- Your goal -
Print each record that follows exactly, leaving the pictures behind.

- Recorded data -
▬▬▬▬▬▬▬▬▬▬

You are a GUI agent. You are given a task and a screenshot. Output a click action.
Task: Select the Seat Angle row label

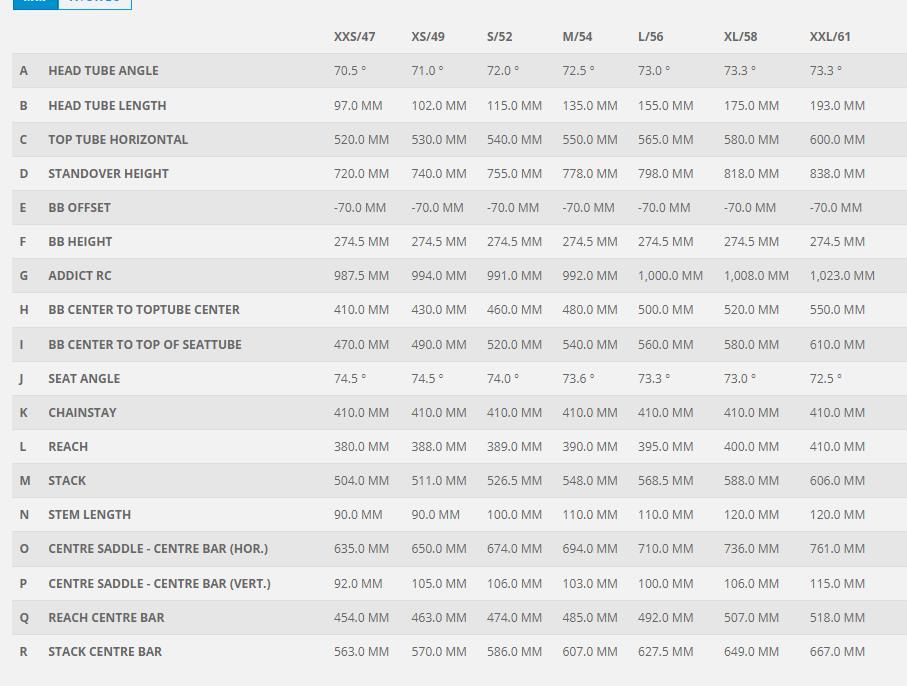[84, 379]
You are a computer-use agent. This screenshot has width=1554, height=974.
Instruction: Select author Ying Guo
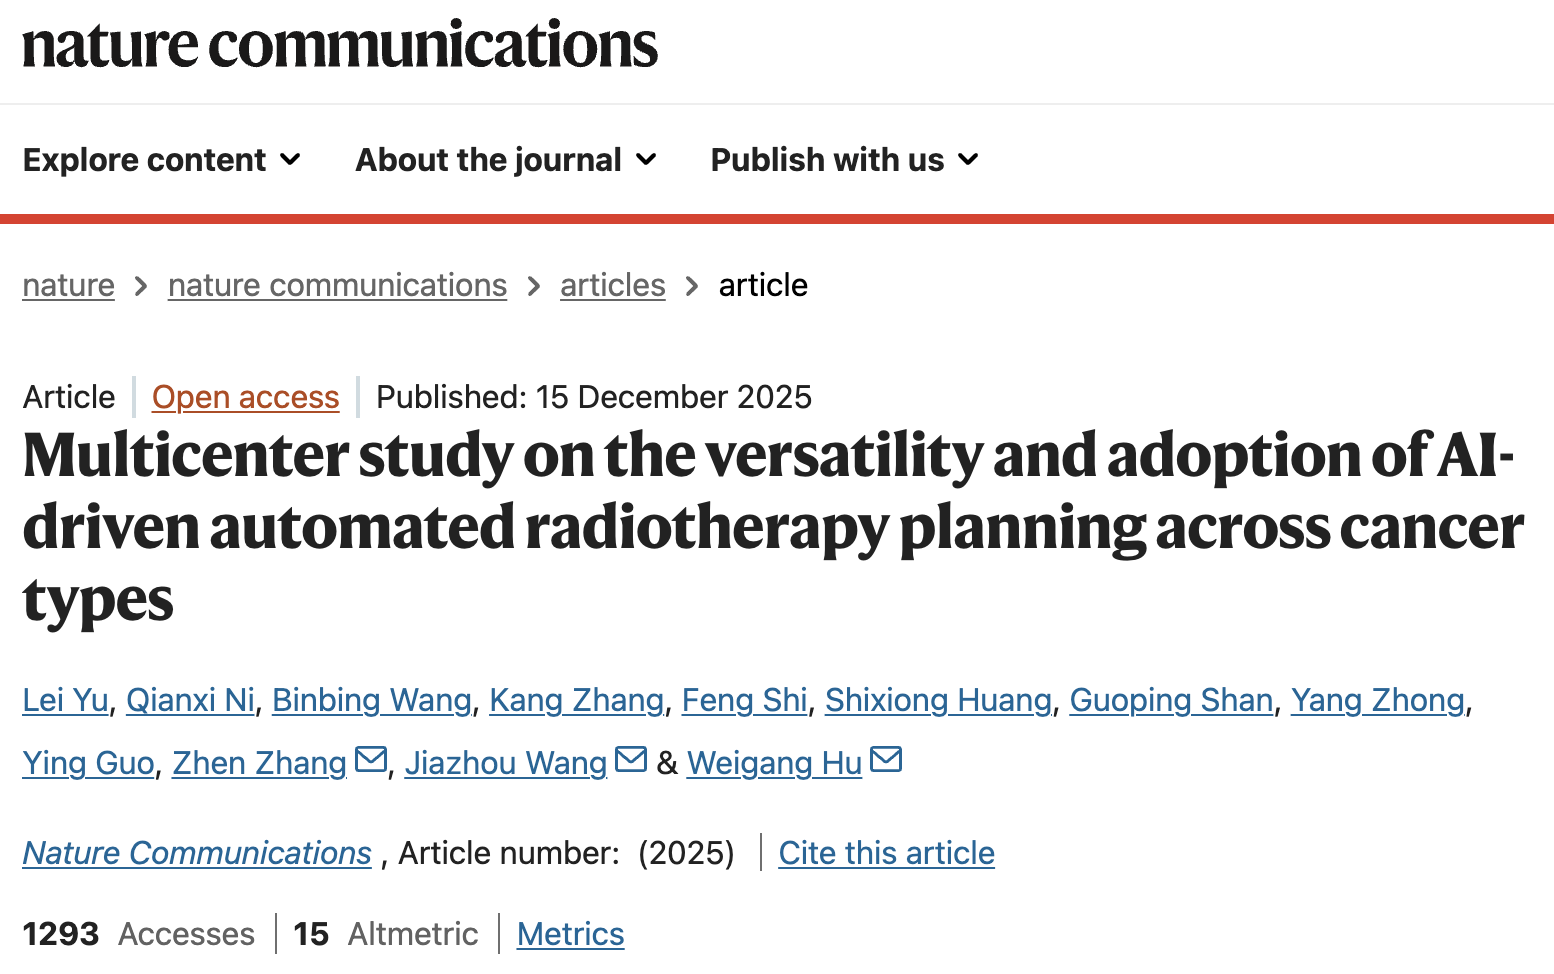click(x=88, y=763)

▬▬▬▬▬▬▬▬▬▬

- Finished task -
You are a GUI agent. You are given a task and a screenshot. Output a click action.
Task: Select the Seat Angle row label

[84, 379]
You are a computer-use agent. This screenshot has width=1554, height=974.
Instruction: Select author Ying Guo
click(x=88, y=763)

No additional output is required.